Note: My brain must be on the fritz.  Dear readers, I have updated the post as I completely misused the terminology and definitions of Active and Passive monitoring.  I apologize for any inconvenience and have updated this post as of September 22nd (3pm PST).

I’ve been asked quite a few times about the distinctions between active and passive monitoring and which is the best method to consider when implementing a monitoring methodology.  In this post I’d like to provide a basic introduction to the two types of monitoring and talk briefly about their benefits and deficiencies.

First, let’s start with definitions of these terms:

  • Passive Monitoring – Performance/Availability monitoring that uses data sets generated from actual human users of a website or web application.
  • Active Monitoring – Performance/Availability monitoring that uses data sets that are generated by a consistent and automated user of a website or web application.

We can see from these definitions that in one case (Passive Monitoring) we are relying on the real world experiences of the existing user base for the website/application, similar in fashion to how web analytic data is collected.  In the other case (Active Monitoring) we are relying on the experience of a synthetic user (a piece of software that emulates an end-user’s interaction with a website/application).  Let’s start our analysis of the two methodologies by looking at their similar properties:

  1. Both can provide the same statistics (uptime, availability, errors, throughput, and other performance metrics).  Essentially, neither is limited to the basic data sets of performance monitoring solutions.
  2. Both will reflect accurate measurements that will represent the performance of the server at the time the sample was taken.  Stated differently, if the infrastructure for the website/application is under duress then the impact will be reflected in the data that is collected by the monitoring solution.  There are fringe cases where this concept breaks down for Passive Monitoring that we will discuss below.

What about the differences in these monitoring methodologies?  Here are the basic properties of a Active Monitoring solution:

  • Monitoring is performed from an emulated user.  This can be as simple as an automated process that makes base level HTTP requests (ex: Unix wget commands) or can be a complex solution using actual browsers for performing monitoring.  In either case, we are talking about a user of the website/application that is strictly software based.

_ _ _ _

• To do:
1/ Copy the monitoring article from "1. Both can" up to and including "will discuss below.".
2/ In the monitoring article, whose experiences does Passive Monitoring rely on?
Rely on the monitoring article alone.

• Data extract:

_ _ _ _

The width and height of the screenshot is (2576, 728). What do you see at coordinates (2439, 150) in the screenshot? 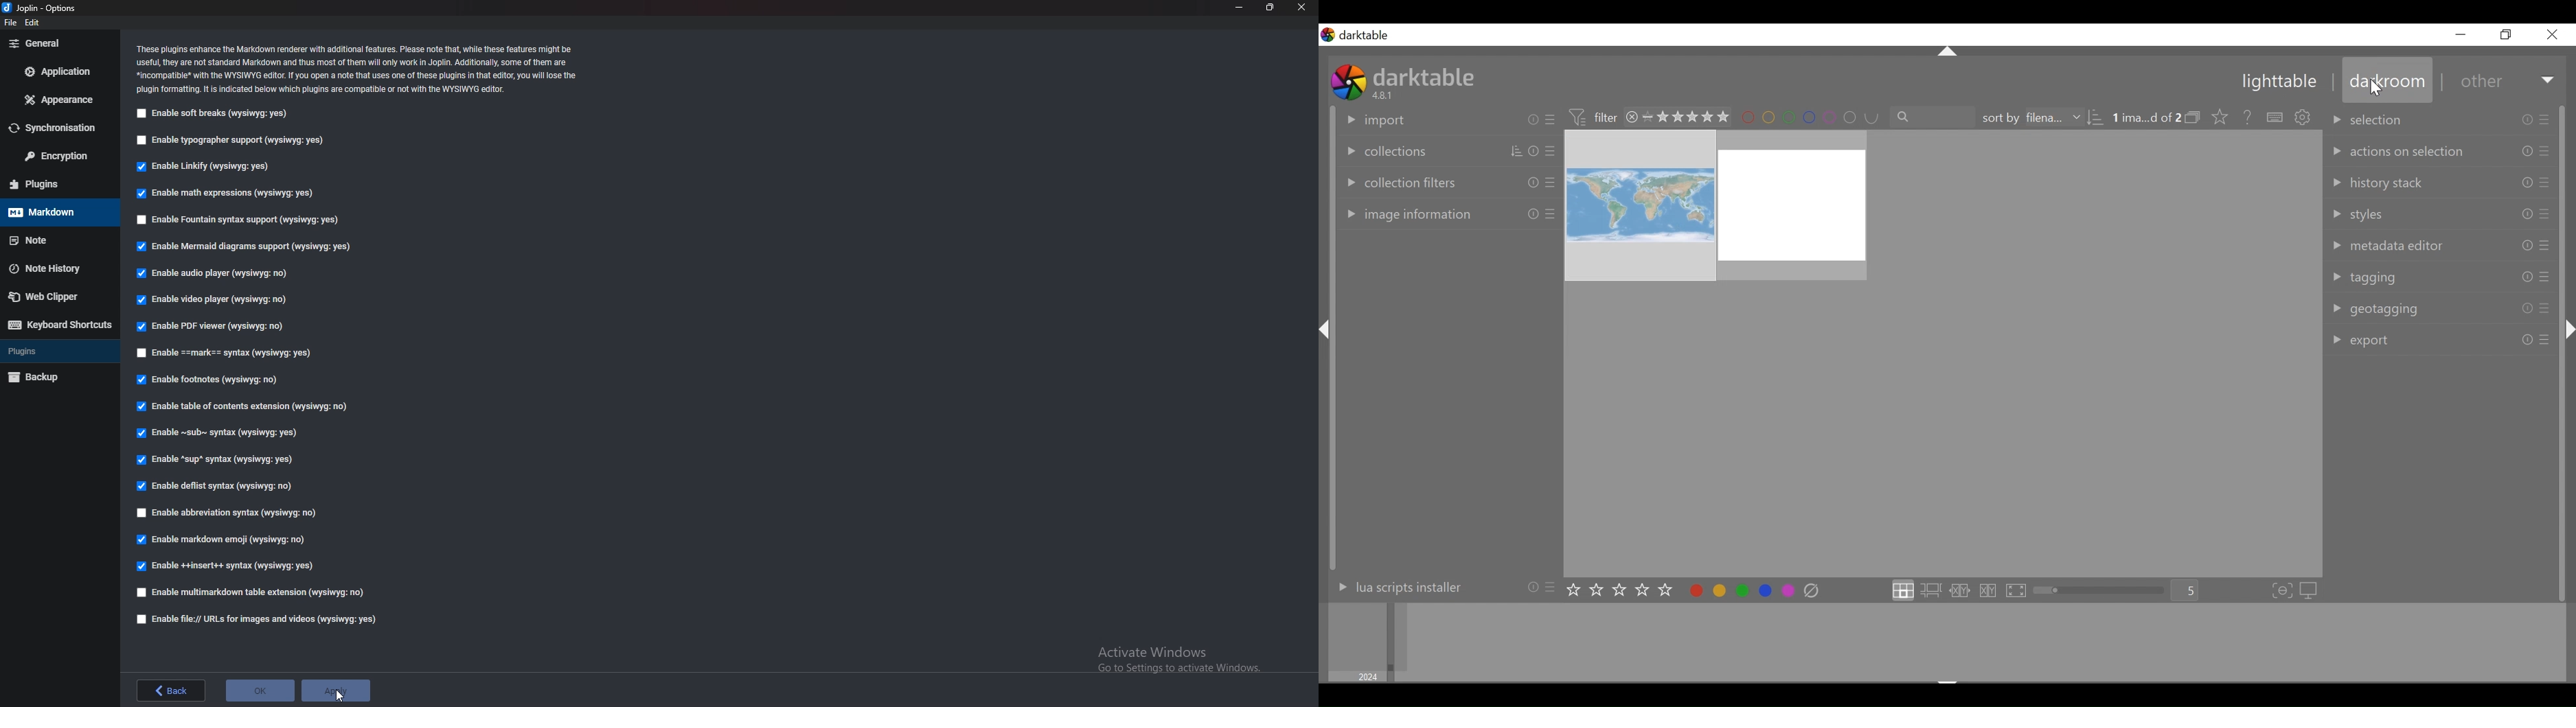
I see `action of selection` at bounding box center [2439, 150].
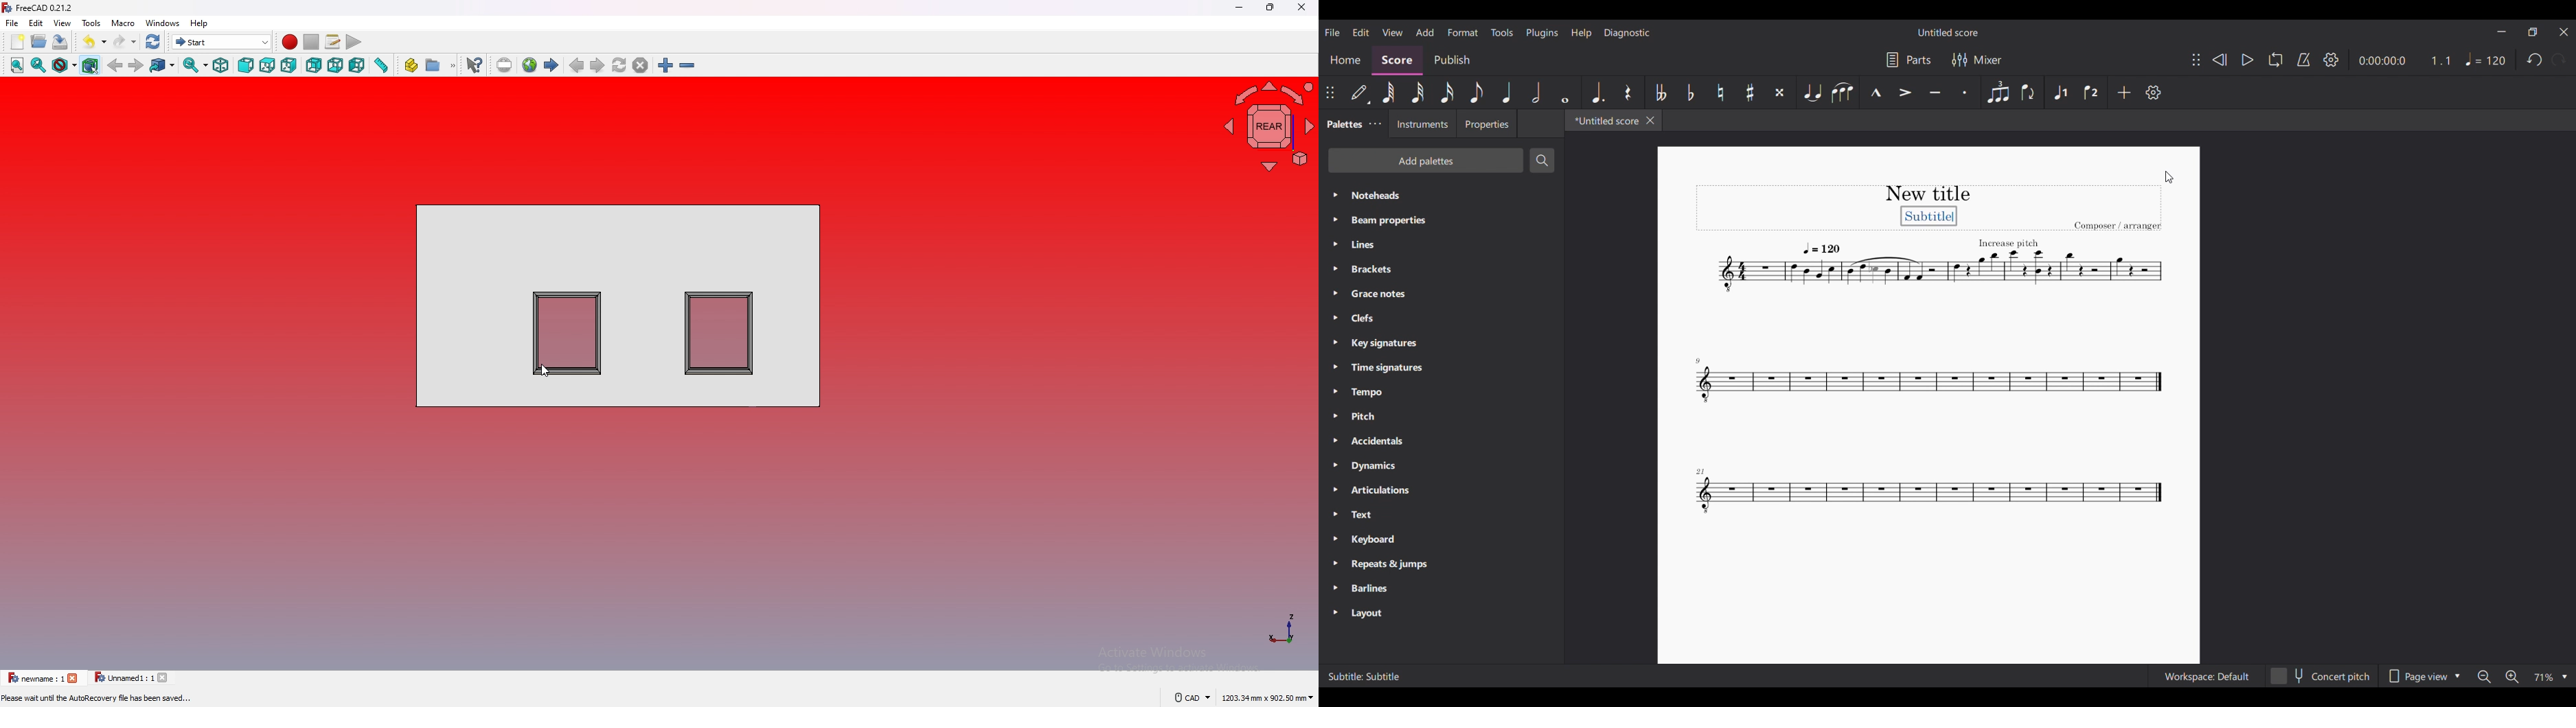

_ _ _ _

• Responses to the exercise:
1/
1. Both can provide the same statistics (uptime, availability, errors, throughput, and other performance metrics).  Essentially, neither is limited to the basic data sets of performance monitoring solutions.
  2. Both will reflect accurate measurements that will represent the performance of the server at the time the sample was taken.  Stated differently, if the infrastructure for the website/application is under duress then the impact will be reflected in the data that is collected by the monitoring solution.  There are fringe cases where this concept breaks down for Passive Monitoring that we will discuss below.

2/ The real-world experiences of the existing user base for the website or application.